Подкатил второй грузовик, который, очевидно, намеревались использовать как тягач, с него спрыгнул высокий молодой парень, затянутый под тонким бронежилетом в танкач[1] с непонятными Ляхову знаками различия. Парень подошёл, обменялся несколькими фразами с собравшимися, фразы прошли мимо слуха Ляхова. Прозвучало слово «разойдитесь», воспринятое как приказ.
Обратившись к Борисову, парень произнёс:
— Вениамин Анатольевич, я вас знаю давно. Многие здесь вам обязаны, в том числе жизнью. Однако в данном вопросе я просто вынужден поддержать мнение Вахи, молчаливо одобренное ребятами. Вы в курсе, сколько у нас на элеваторе осталось зерна, сколько у нас ртов, и сколько надо оставить на посев. Мы сами к весне будем голодать. Всех скотов мы сейчас спасти не в состоянии, а подрывать боеспособность подразделения, раздавая еду кому попало — неприемлемо. Мы не Чип, не Дейл и не Красный Крест, мы санитары леса. А также полей, дорог и городов. Нам сейчас хоть какой-нибудь порядок навести. Нам к весне организовать сельхозработы, при этом надо сохранить себя и наших людей. Мы всё это уже обсуждали. И вы сами согласились, что у этих, — короткое движение подбородка явно имело отношение к Ляхову, — офисных уродов был шанс всегда. Они им не воспользовались.
В ушах у Ляхова звенело, он бессмысленно смотрел на левый рукав Вениамина — эмблема на нём отличалась от той, что была у остальных. Две руки, большая и малая, с хлебными колосьями. Хлеб. Пища.
Парень в бронежилете чем-то напоминал остро отточенный нож — держался твёрдо и уверенно, его серое лицо хищно врезалось в морозный воздух. Слова, исходящие паром изо рта, тоже были твёрдыми и уверенными. Вениамин обескураженно смотрел на парня, подыскивая нужные слова. Которые были бы правильнее, нежели только что услышанные. Ничего не находилось.

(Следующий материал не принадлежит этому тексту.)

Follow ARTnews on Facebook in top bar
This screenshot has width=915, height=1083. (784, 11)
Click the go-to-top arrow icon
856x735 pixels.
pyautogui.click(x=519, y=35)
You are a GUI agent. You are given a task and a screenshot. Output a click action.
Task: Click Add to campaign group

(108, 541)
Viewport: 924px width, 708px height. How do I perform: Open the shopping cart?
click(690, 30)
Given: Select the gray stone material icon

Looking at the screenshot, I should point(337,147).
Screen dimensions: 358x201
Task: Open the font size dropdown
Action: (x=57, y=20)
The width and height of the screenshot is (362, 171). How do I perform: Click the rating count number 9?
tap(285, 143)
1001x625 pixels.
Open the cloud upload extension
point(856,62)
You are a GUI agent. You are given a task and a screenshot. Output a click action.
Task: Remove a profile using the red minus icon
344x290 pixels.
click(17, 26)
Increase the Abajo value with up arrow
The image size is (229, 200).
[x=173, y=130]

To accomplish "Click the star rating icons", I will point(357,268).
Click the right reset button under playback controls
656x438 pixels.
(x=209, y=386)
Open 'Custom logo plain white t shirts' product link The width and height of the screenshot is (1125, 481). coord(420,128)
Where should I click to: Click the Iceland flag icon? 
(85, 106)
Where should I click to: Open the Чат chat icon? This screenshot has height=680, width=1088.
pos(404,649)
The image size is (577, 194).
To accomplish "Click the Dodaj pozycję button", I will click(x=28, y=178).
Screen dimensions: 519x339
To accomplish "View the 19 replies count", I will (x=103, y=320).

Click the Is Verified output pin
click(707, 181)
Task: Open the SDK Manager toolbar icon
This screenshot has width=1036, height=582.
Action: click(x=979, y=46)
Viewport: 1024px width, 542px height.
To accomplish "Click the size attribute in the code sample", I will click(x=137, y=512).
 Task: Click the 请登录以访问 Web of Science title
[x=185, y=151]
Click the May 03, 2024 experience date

— Андрей, ну… может, авансом? — спросил Вениамин после тяжкой паузы. — Он летом отработает на полях. Я за него поручусь.
Андрей уделил Ляхову долгий, пронизывающий взгляд:
— Нет, — отрубил он. — Этот до лета не доживет. Если бы и дожил, на поля я его не возьму, измождён донельзя. В порядке исключения разрешаю вам выдать половину своего недельного рациона. Половину, не больше. — Он развернулся и двинулся к машинам, уже объединённым в рычащую сцепку.
Колонна только что восстановила боевое построение, и была готова тронуться с места. За чёрный борт грузовика цеплялся дрожащий, плачущий человек с рюкзаком на спине. Вениамин, сидя в кузове, всё старался отцепить костлявые пальцы с обломанными ногтями от дерева борта, от собственных ладоней, от лохмотьев тента и приговаривал, сбиваясь на бормотание в тон ляховскому:
— Ну, не плачь, Женя, не плачь. Рюкзак, главное, донеси. Леоново, говоришь? Заеду, обязательно заеду, если буду жив. Нам сейчас далеко, за Жиздру, но через неделю вернёмся и зайду. Протяни пока на том, что есть, я тебе ведь и лишней банки консервов положить не могу, Скальпель меня в расход пустит и будет прав.
— Веня, — скулил Ляхов. — Почему? Почему они такие жестокие? Почему, Веня?
— У них своя правда. Тут разный народ, отовсюду. И по тюрьмам за свою правду сидели, и по митингам ходили, и статьи писали — всё за правду. А теперь вот умирают за неё. И убивают. Ведь Андрюха прав, понимаешь? Вы сами так захотели — через смерть, через кровь. Нас вот никто не слушал, ты же вот сам меня не слушал…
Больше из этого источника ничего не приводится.